Auckland pensioner Bill MacPherson says he would have liked more help for struggling superannuitants in Budget 2023 but was glad to hear about the support options for families.
“For young families, I think it’s a blessing in disguise. To me, where the nation has to grow is our children today. That’s the future of New Zealand,” MacPherson said.
“We need to look after the future of New Zealand, and that’s the children... whatever we can do to help them.”
Some of the announcements in the Government’s cost-of-living-focused Budget delivered today included removing the $5 medicines co-payment; extending the 20 hours of Early Childhood Education to include 2-year-olds; funding to retrofit 100,000 homes; and free public transport for primary school-aged children and half price public transport for under-25s.
The free school lunches programme has also been extended until the end of 2024.
MacPherson would have loved the Budget to include investment in infrastructure specifically for people living on a pension who do not own their home and can’t afford to move into a retirement village.
“I would liked to have seen more help for superannuitants. The thing that I would really liked to see is some sort of finance put aside to build some sort of apartment block, even just single-building studios, for superannuitants.
“Your superannuitant population is getting bigger and bigger every year and they are not all in a position where they buy in retirement villages.”
In April, superannuation payments were increased by 7.22 per cent, in line with the reported inflation figure at the time. Annual inflation now sits at 6.7 per cent. The superannuation top-up meant couples would get $102.84 more in total a fortnight and a single person living alone would receive an extra $66.86 each payment.
The 73-year-old appreciated the increases but said the extra money was absorbed quickly by the rising costs of essentials.
MacPherson, who has previously spoken to the Herald for our Cost of Living series, said he has struggled to make ends meet every day since he retired.
Superannuation was too small to live a “normal life”, he said.
“I have to get Work and Income to get a food card and a petrol card because I haven’t got enough,” he said.
“I get food parcels from two different sources to survive.”
MacPherson admits he hasn’t been wise with money in the past and entered retirement last year after 56 years in the welding industry with no savings.
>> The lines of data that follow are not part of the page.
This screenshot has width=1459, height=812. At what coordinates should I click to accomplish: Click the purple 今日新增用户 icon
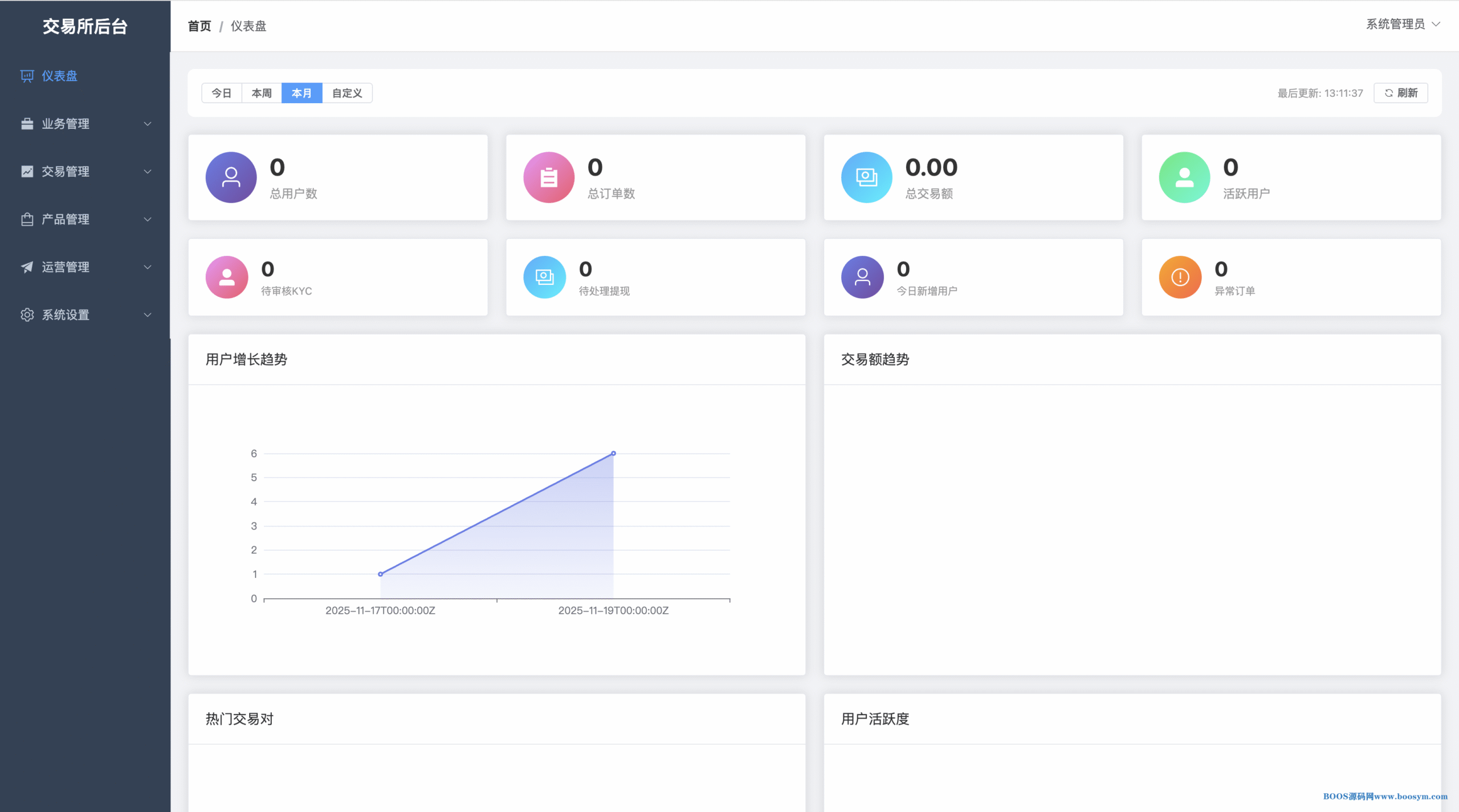(x=862, y=277)
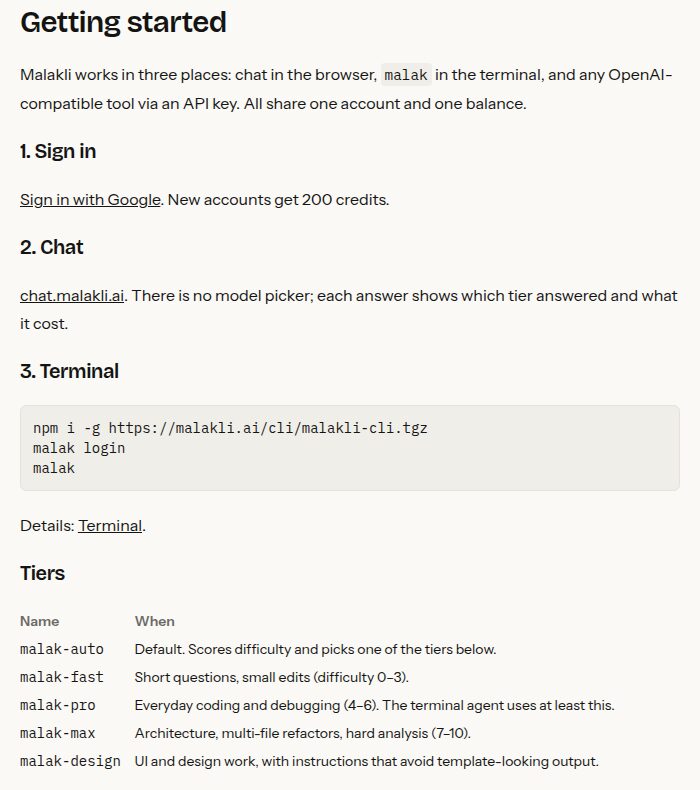The height and width of the screenshot is (790, 700).
Task: Click the inline 'malak' code snippet
Action: (x=406, y=75)
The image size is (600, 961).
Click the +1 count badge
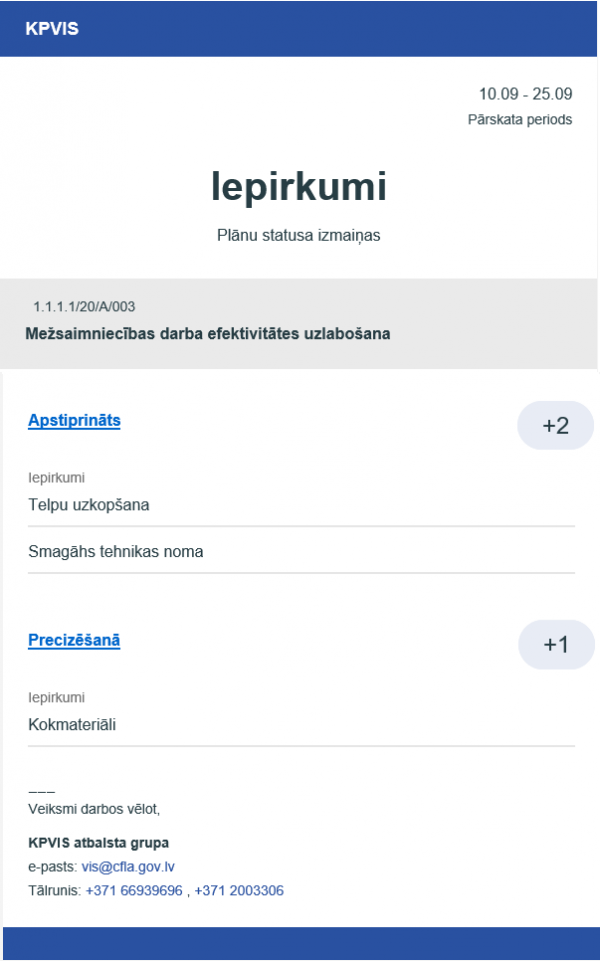pyautogui.click(x=555, y=645)
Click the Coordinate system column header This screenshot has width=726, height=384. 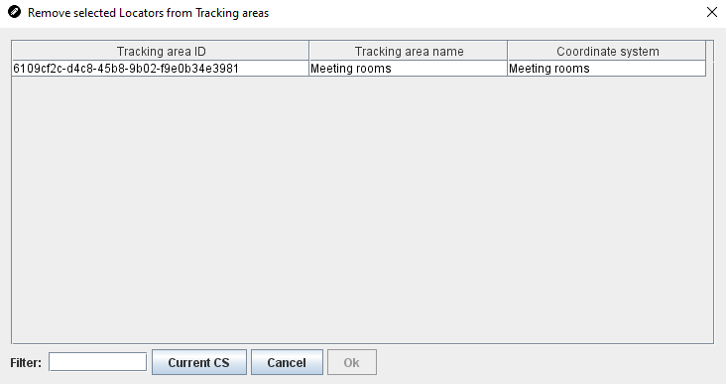coord(607,51)
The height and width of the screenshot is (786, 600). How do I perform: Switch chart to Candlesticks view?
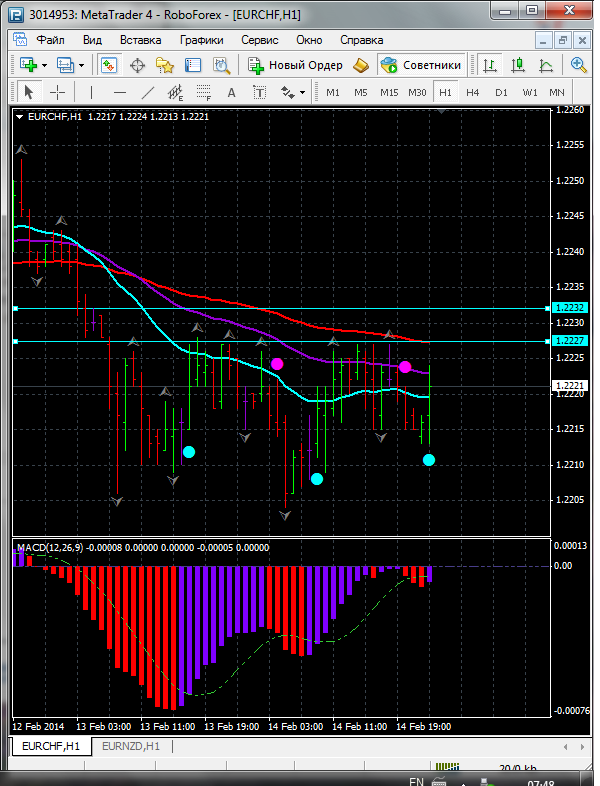(517, 65)

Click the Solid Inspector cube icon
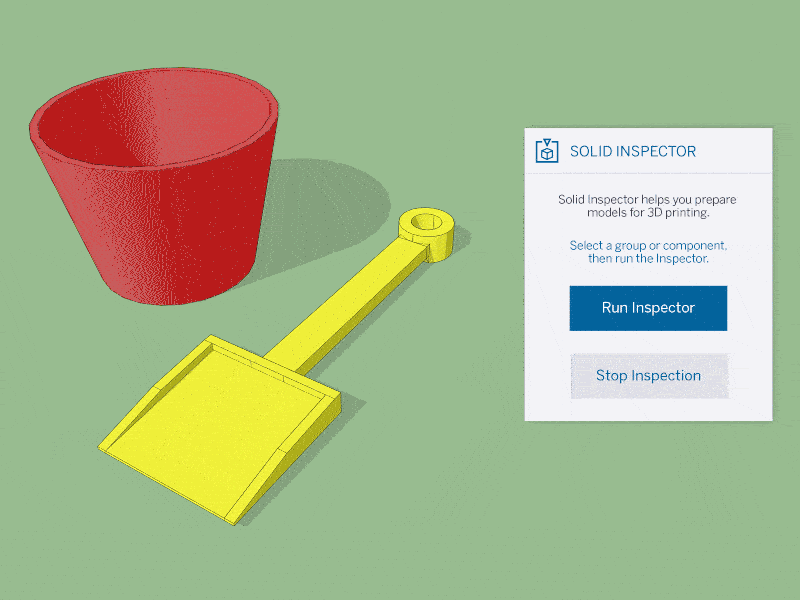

Retirement has been isolating, an often lonely time for the 73-year-old that affects almost every aspect of his wellbeing.
Since retiring, MacPherson cancelled the life insurance he has had since 1972, and his house and contents insurance. He recently sold his car, unable to keep up with maintenance costs.
“[It affects] every aspect of my life, I don’t feel like a normal human being. You can’t say, ‘I think I’ll pop down to Botany and have a look around the shops and maybe have a coffee and lunch’, because I haven’t got the money.”